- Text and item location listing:
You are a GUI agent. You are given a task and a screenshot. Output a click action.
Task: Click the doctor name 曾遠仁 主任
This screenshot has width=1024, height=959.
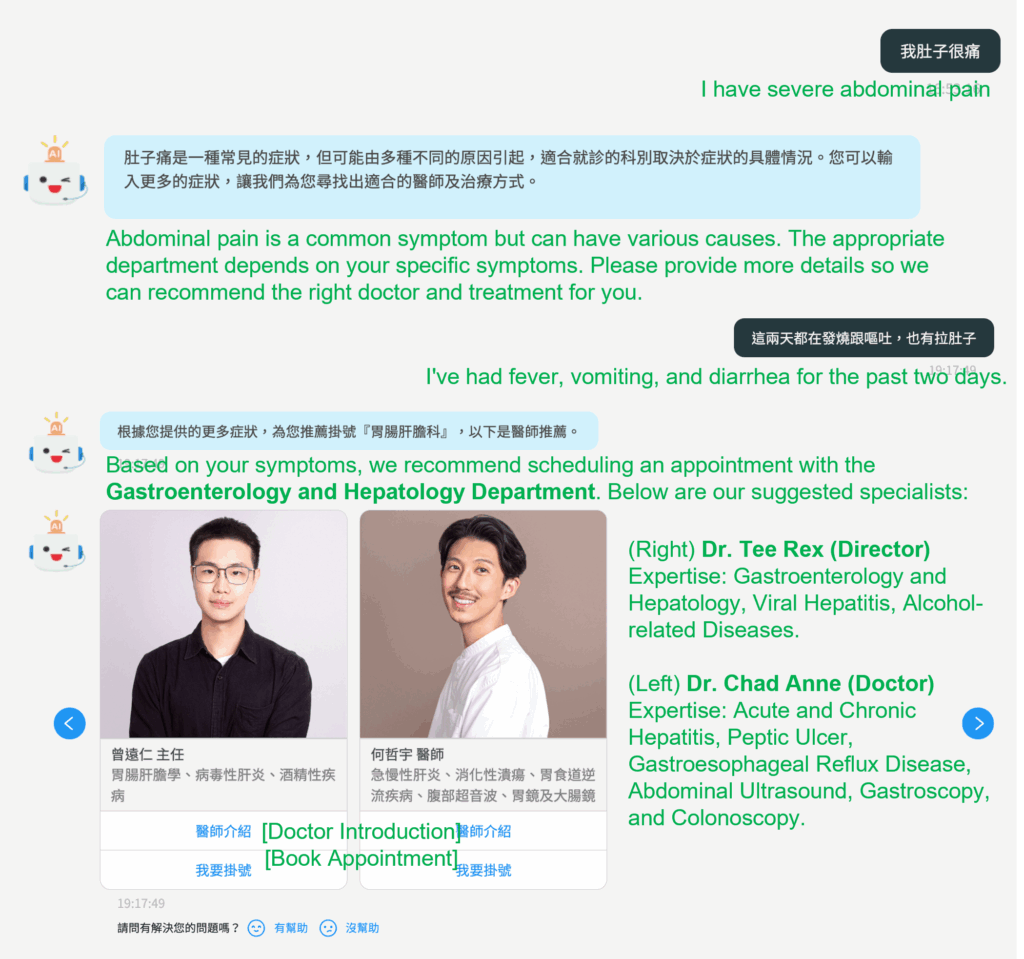click(148, 754)
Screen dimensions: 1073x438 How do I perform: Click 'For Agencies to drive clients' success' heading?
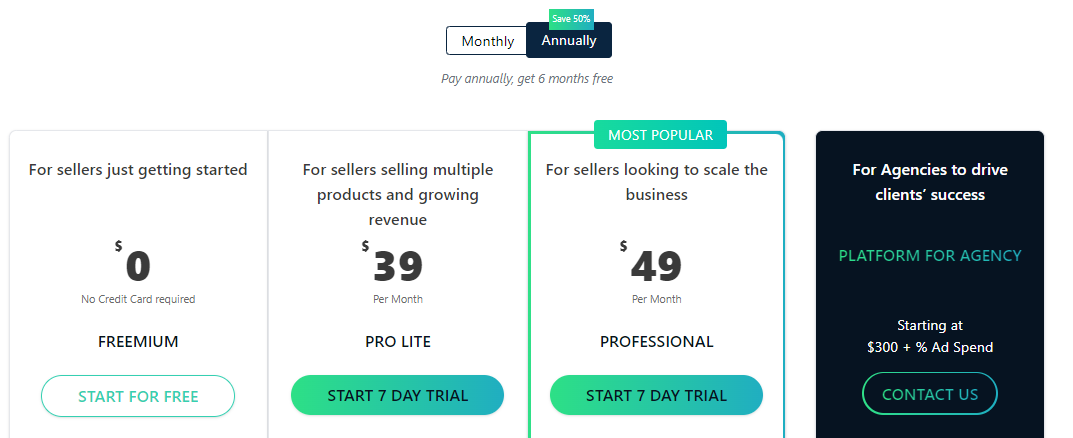coord(930,182)
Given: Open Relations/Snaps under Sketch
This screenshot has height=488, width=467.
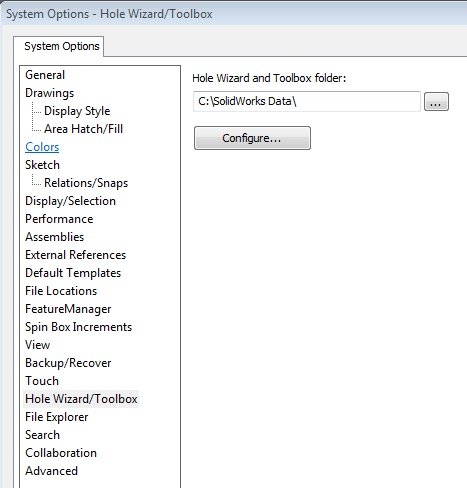Looking at the screenshot, I should (x=86, y=183).
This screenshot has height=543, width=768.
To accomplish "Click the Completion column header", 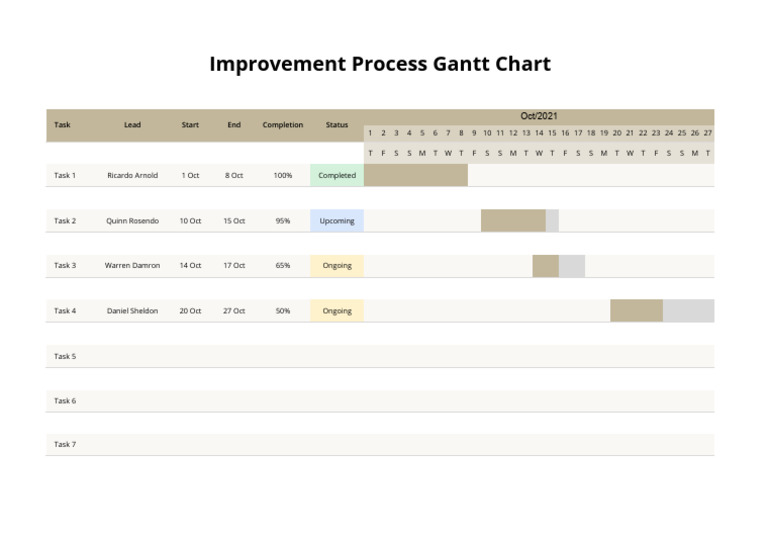I will pyautogui.click(x=283, y=125).
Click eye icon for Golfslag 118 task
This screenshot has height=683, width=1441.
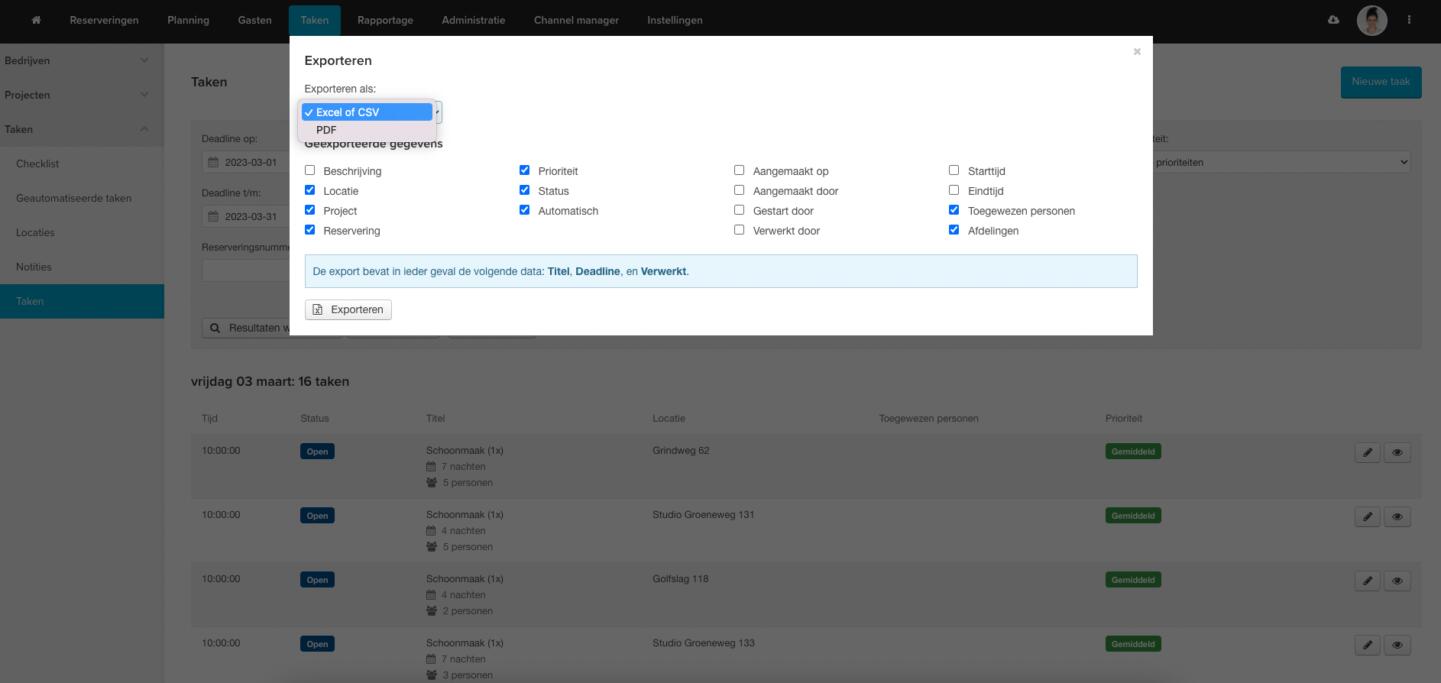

- Instruction:
Show each line of the listing above that contains the word "This". Case counts.

- Right answer:
This screenshot has width=1024, height=959.
This screenshot has height=488, width=467.
This screenshot has height=543, width=768.
This screenshot has height=683, width=1441.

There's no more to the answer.